Darth Vader and son

Darth_Vader_and_SonOK, diciamolo subito: è un problema mio.
Chi compra un libro come questo, sa esattamente cosa aspettarsi. E lo trova, eh.
Il libro è dedicato ai fan di Star Wars, a quell’intera categoria (di cui sembra pieno l’internet, peraltro) che si è vista l’intera trilogia tipo un miliardo di volte elevandola a culto pagano.
Già dal titolo si capisce che l’intero libro è basato su uno spoiler.
Avviso: ora vado a rivelarlo.
Se qualcuno non ha mai visto la trilogia di Star Wars (e abbia un benché minimo interesse nel visionarla), stia alla larga da questo post, da questo libro, dal titolo di questo libro e, anzi, dall’internet in generale (i pagani di cui sopra non vedono di buon occhio chi non è innamorato di Star Wars – e pure non concepiscono che ci possa essere chi non l’abbia mai visto).
Che poi, oh, si può parlare di spoiler anche per un film che ha più di trent’anni? Ovviamente io dico di sì: se non l’ho mai visto, poco me ne frega da quanti anni la cosa sia di pubblico domino – per quanto mi concerne, stavo per picchiare la mia professoressa di letteratura che spoilerava senza ritegno i classici  – come se tutti li avessero già letti (e a che serve un prof di letteratura se i classici li abbiamo già letti?).

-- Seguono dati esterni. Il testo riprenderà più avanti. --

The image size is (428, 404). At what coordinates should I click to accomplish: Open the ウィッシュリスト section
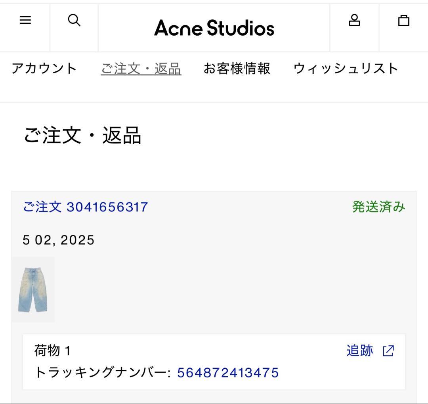[x=345, y=69]
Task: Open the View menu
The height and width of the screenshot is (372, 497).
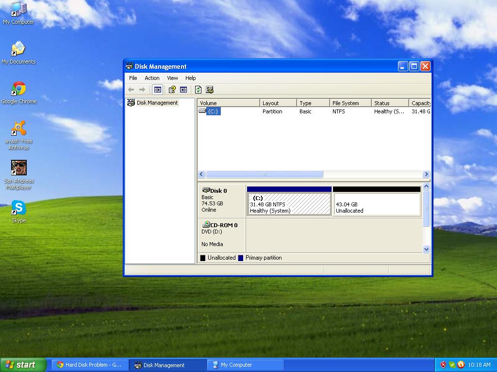Action: coord(172,78)
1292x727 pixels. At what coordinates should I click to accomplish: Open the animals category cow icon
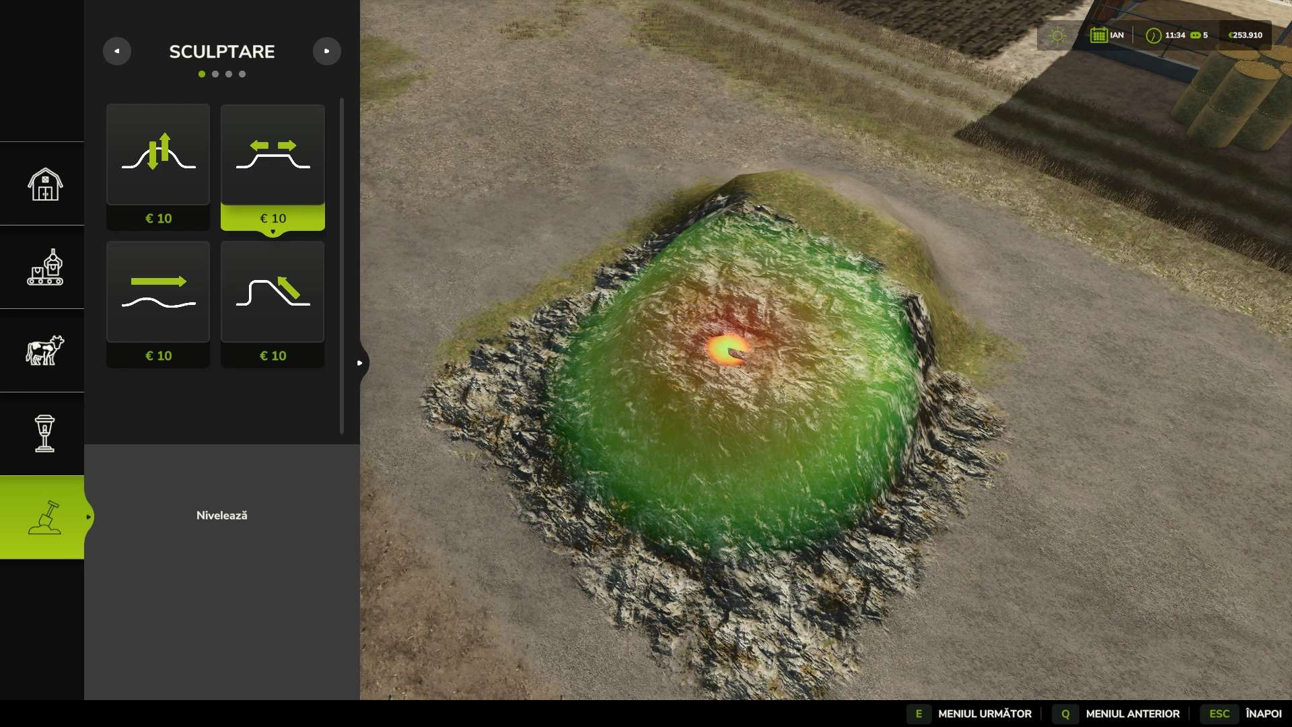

Ho temporeggiato con un paradosso, in modo da lasciare il tempo agli interessati di allontanarsi. Io l’ho detto. Da questo momento, rutto libero (e pure spoiler).
Ok, ora parliamo liberamente. Chiunque abbia varcato questo punto (.) (sì, quello tra parentesi) lo sa (o è pronto a saperlo): Darth Vader è il padre di Luke Skywalker. Zanzazazan!
Sebbene a me la cosa abbia sempre convinto poco (dai, non hanno manco lo stesso cognome  – PLOT HOLE GIGANTESCO), si tratta ormai di una cosa entrata abbastanza a babbo morto (chi non ha mai detto, in preda all’asma simulato “Liuk, sono tuo padre!”?).
Ed è proprio da qui che parte Jeffrey Brown: immagina l’infanzia del giovane Jedi allevato da un padre che è passato al lato oscuro della Forza.
E quindi, giù ad illustrare siparietti di vita quotidiana con un continuo ammiccare ai fan della trilogia.
Ai fan di Star Wars piacerà. Ai padri che sono anche fan di Star Wars ancora di più.
A me, onestamente, ha lasciato un po’ meh.

E ora che l’internet mi linci.
PS: la colonna sonora consigliata non può che essere “Darth Vader and Son” di Cat Stevens.